Ramainya pemadaman listrik bergilir di sejumlah wilayah Pulau Jawa membikin banyak orang tua cemas dengan stok ASI perah nan disimpan di kulkas atau freezer. Jika ASI perah sudah terlalu lama berada pada suhu nan tidak sesuai sehingga tidak lagi kondusif dikonsumsi, apakah kudu langsung dibuang?
Menurut Dokter Spesialis Anak, dr. Aisya Fikritama, Sp.A, faedah terbaik ASI tetap didapat saat dikonsumsi oleh bayi. Namun, jika ASI sudah tidak layak minum, ada beberapa penggunaan lain nan tetap bisa dilakukan selama ASI tidak berbau busuk alias terkontaminasi.
“Emang sayang sih jika langsung dibuang. Jadi bisa kita manfaatkan Walaupun nggak sebesar faedah saat dikonsumsi. Ingat ya, lebih baik dikonsumsi sih, tapi jika udah daripada dibuang,” ucap dr. Aisya saat dihubungi kumparanMOM, Senin (22/6).
Pemanfaatan ASI Perah nan Sudah Tidak Layak Minum
1. Campuran Air Mandi Bayi
ASI perah nan sudah tidak layak diminum dapat dimanfaatkan sebagai campuran air mandi bayi. Cara ini dipercaya dapat membantu melembapkan kulit nan kering alias mengalami iritasi ringan.
“Dan ini gak rawan selama asinya itu gak berbau busuk alias terkontaminasi,” tuturnya.
2. Dioleskan pada Masalah Kulit Ringan
Sebagian orang tua juga menggunakan ASI untuk dioleskan pada ruam popok ringan, kulit kering, lecet ringan, dermatitis ringan, alias jerawat bayi. Meski bukti ilmiahnya tetap terbatas, beberapa penelitian menunjukkan ASI dapat membantu proses perbaikan kulit pada kondisi ringan.
Namun, ASI bukan pengganti perawatan medis dan hasilnya tidak selalu lebih baik dibandingkan pengobatan nan direkomendasikan dokter.

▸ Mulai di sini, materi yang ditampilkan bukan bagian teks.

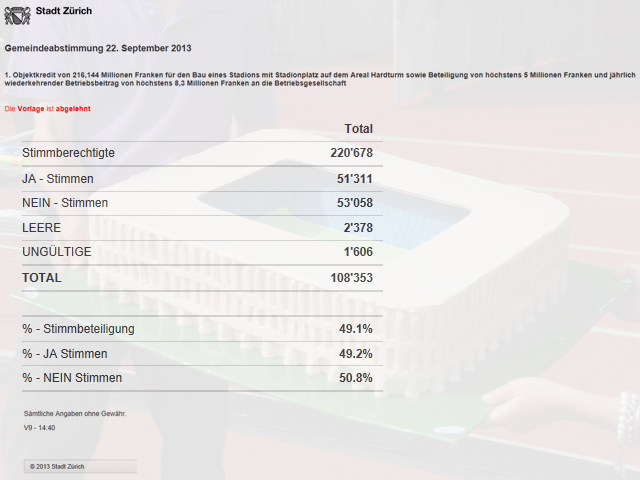
Task: Click the red 'Die Vorlage ist abgelehnt' notice
Action: (44, 108)
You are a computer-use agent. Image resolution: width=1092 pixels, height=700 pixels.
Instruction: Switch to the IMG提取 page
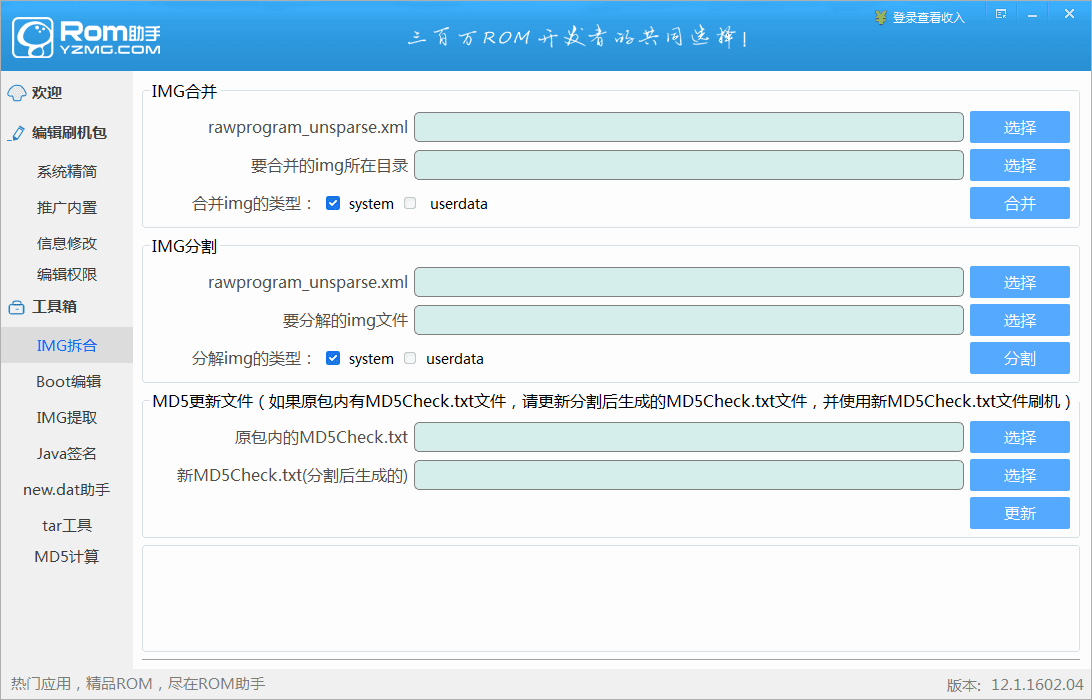click(67, 418)
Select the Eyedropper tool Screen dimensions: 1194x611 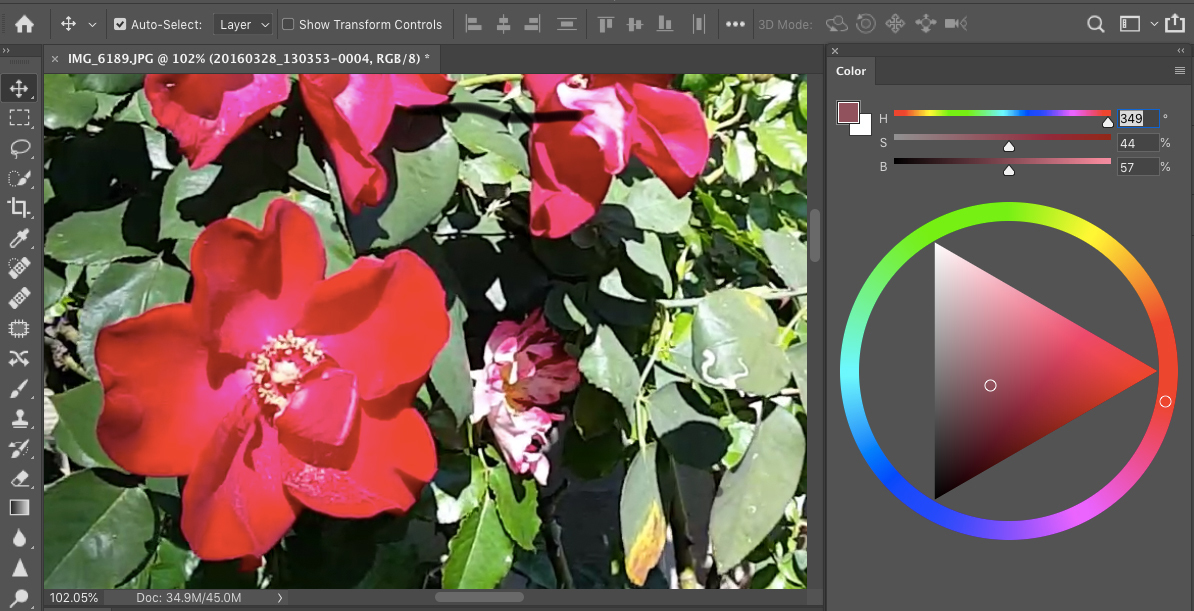tap(19, 238)
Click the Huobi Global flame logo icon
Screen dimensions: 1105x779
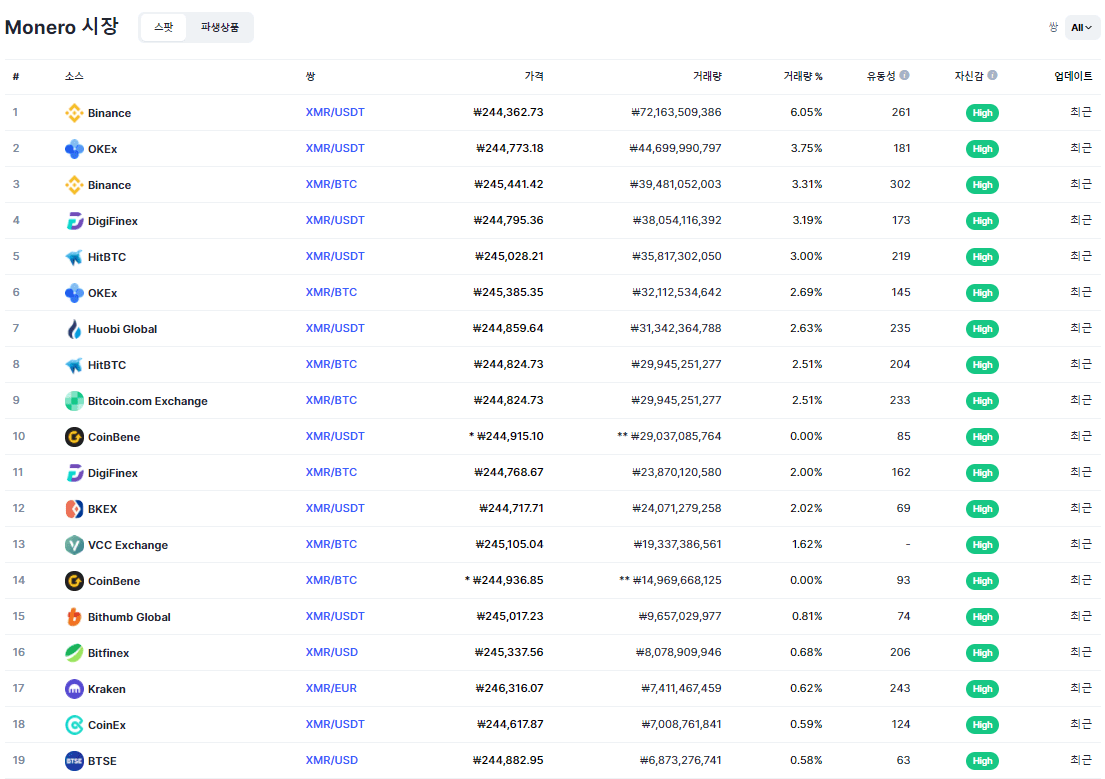click(74, 329)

Jangan Digunakan untuk Mata, Hidung, Telinga, alias Luka
Ada beberapa penggunaan ASI nan justru tidak dianjurkan. ASI tidak boleh digunakan untuk luka terbuka, luka bernanah, luka bakar, maupun luka nan berisiko mengalami infeksi.

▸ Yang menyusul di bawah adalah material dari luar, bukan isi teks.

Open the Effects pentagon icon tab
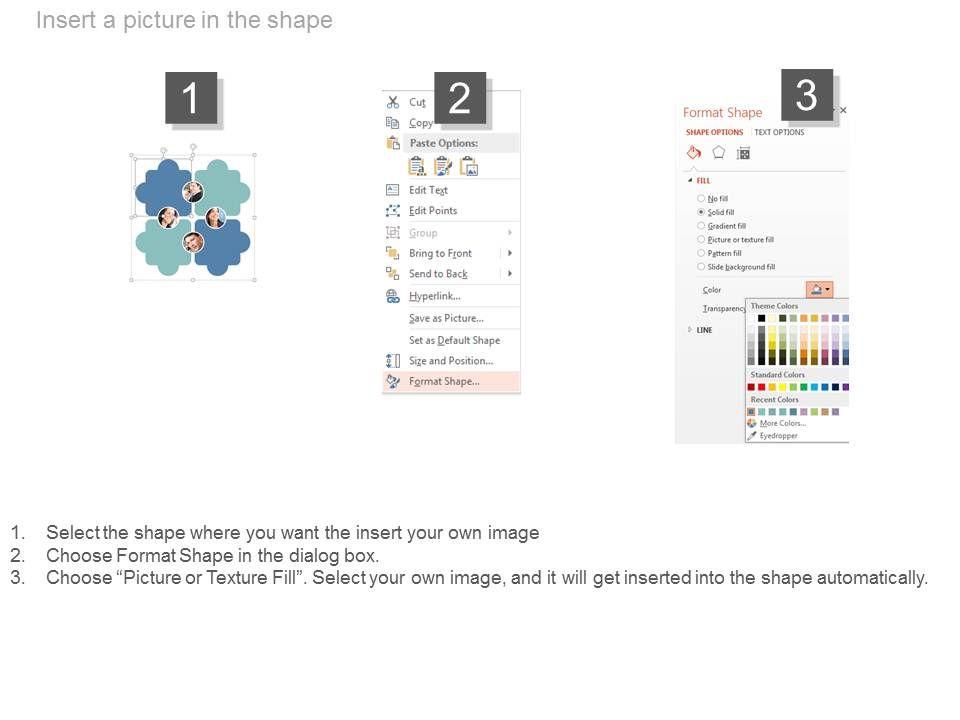This screenshot has height=720, width=960. (718, 153)
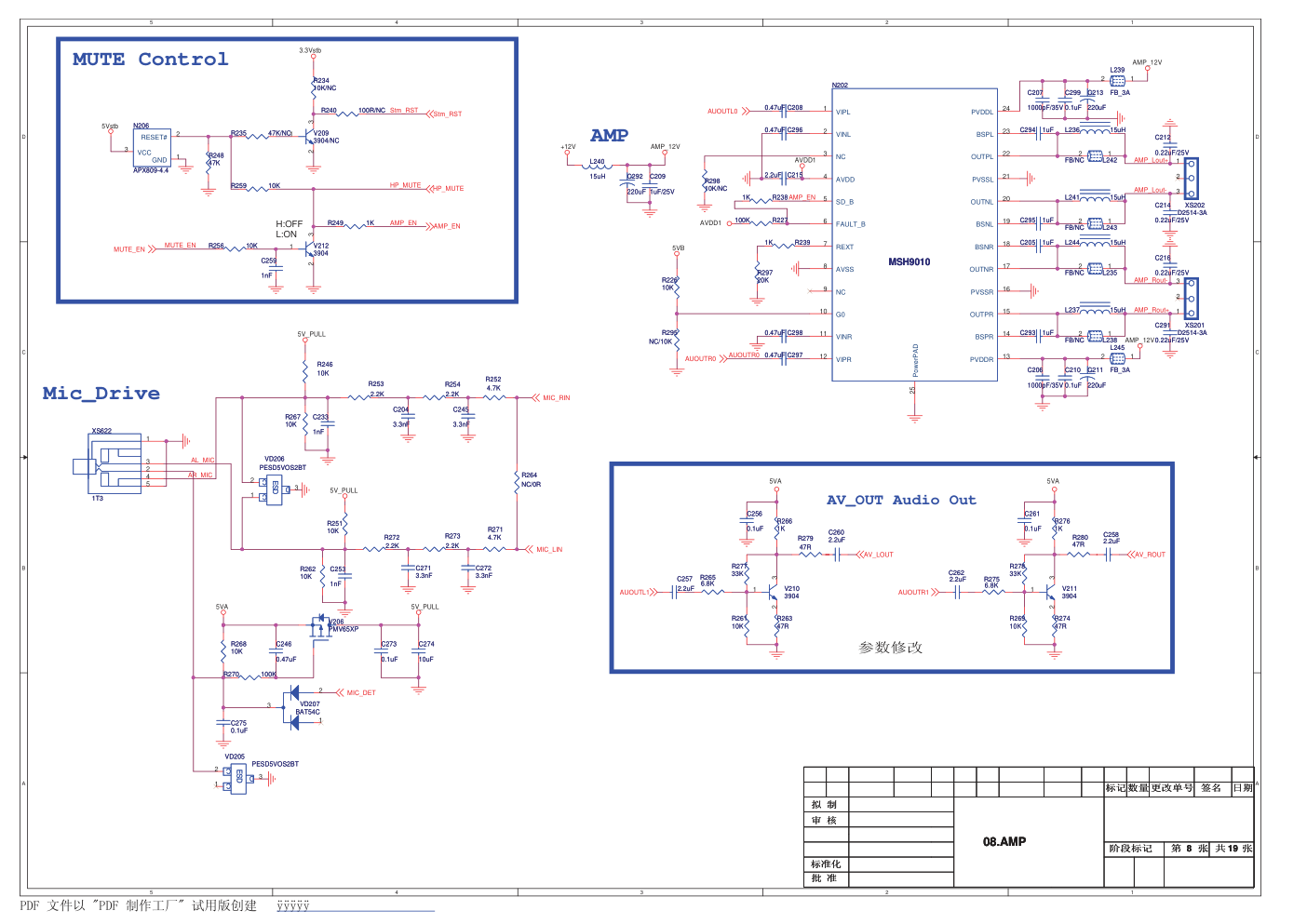Select the APX809 reset IC N206
This screenshot has width=1307, height=924.
[x=152, y=148]

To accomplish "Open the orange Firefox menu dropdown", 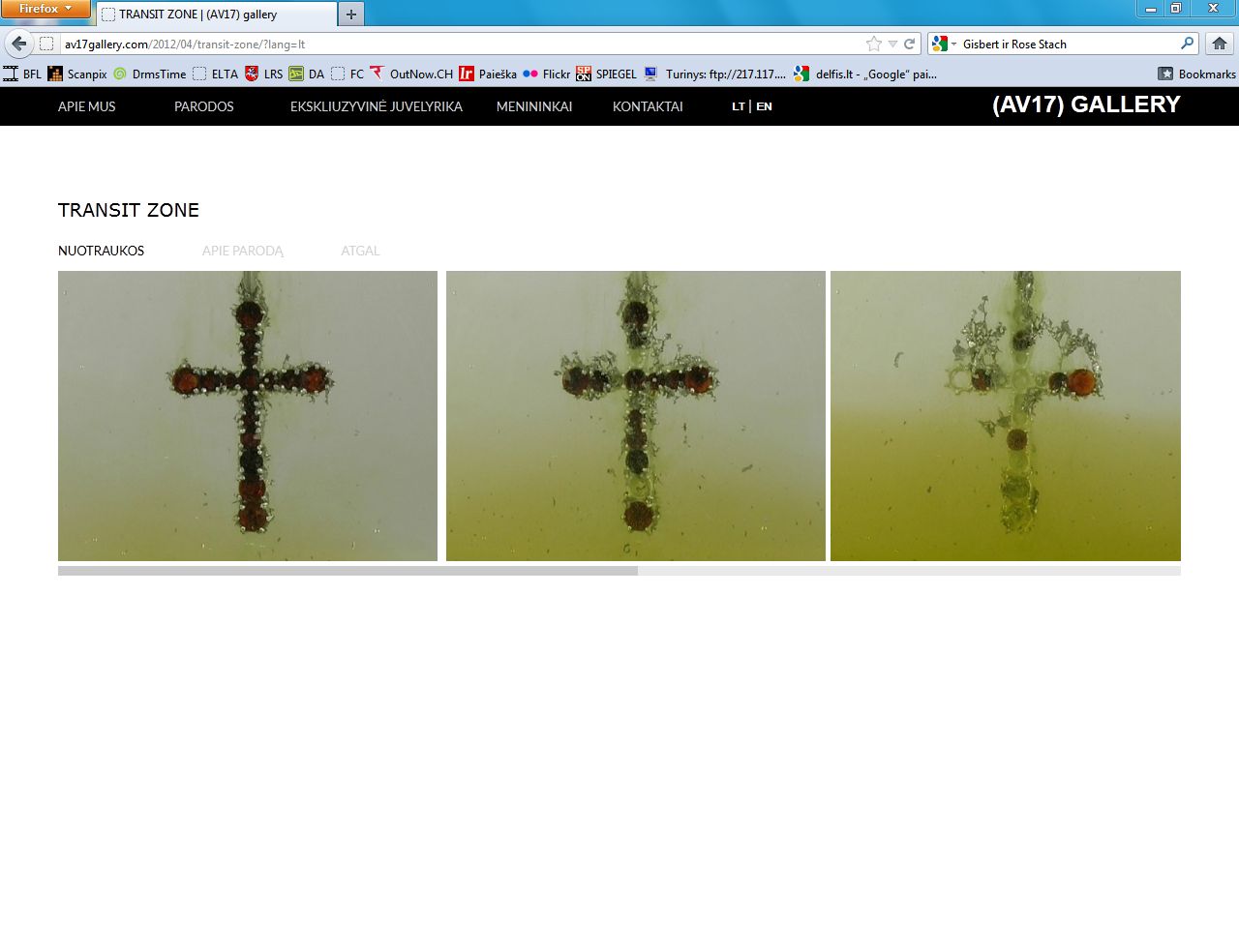I will tap(45, 9).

Selain itu, kebiasaan meneteskan ASI ke mata bayi nan belekan juga tidak direkomendasikan. Setelah diperah dan disimpan, ASI tidak lagi steril sehingga berisiko membawa kuman dan memperburuk infeksi.
ASI juga tidak disarankan digunakan sebagai tetes hidung alias tetes telinga lantaran belum ada bukti ilmiah nan menunjukkan manfaatnya. Sebaliknya, tindakan tersebut justru dapat meningkatkan akibat iritasi alias infeksi.

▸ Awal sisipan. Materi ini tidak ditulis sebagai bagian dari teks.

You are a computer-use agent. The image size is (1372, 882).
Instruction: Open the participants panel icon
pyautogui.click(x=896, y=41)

“Terus juga nggak disarankan untuk jadi tetes hidung alias pun telinga lantaran gak ada manfaatnya dan belum ada bukti ilmiahnya sama sekali,” ujar dr. Aisya.
Jadi, jika ASI perah sudah tidak bisa diminum, tetap ada beberapa langkah untuk memanfaatkannya. Namun, penggunaannya sebaiknya terbatas untuk kebutuhan luar seperti campuran air mandi alias membantu mengatasi iritasi kulit ringan, bukan sebagai obat.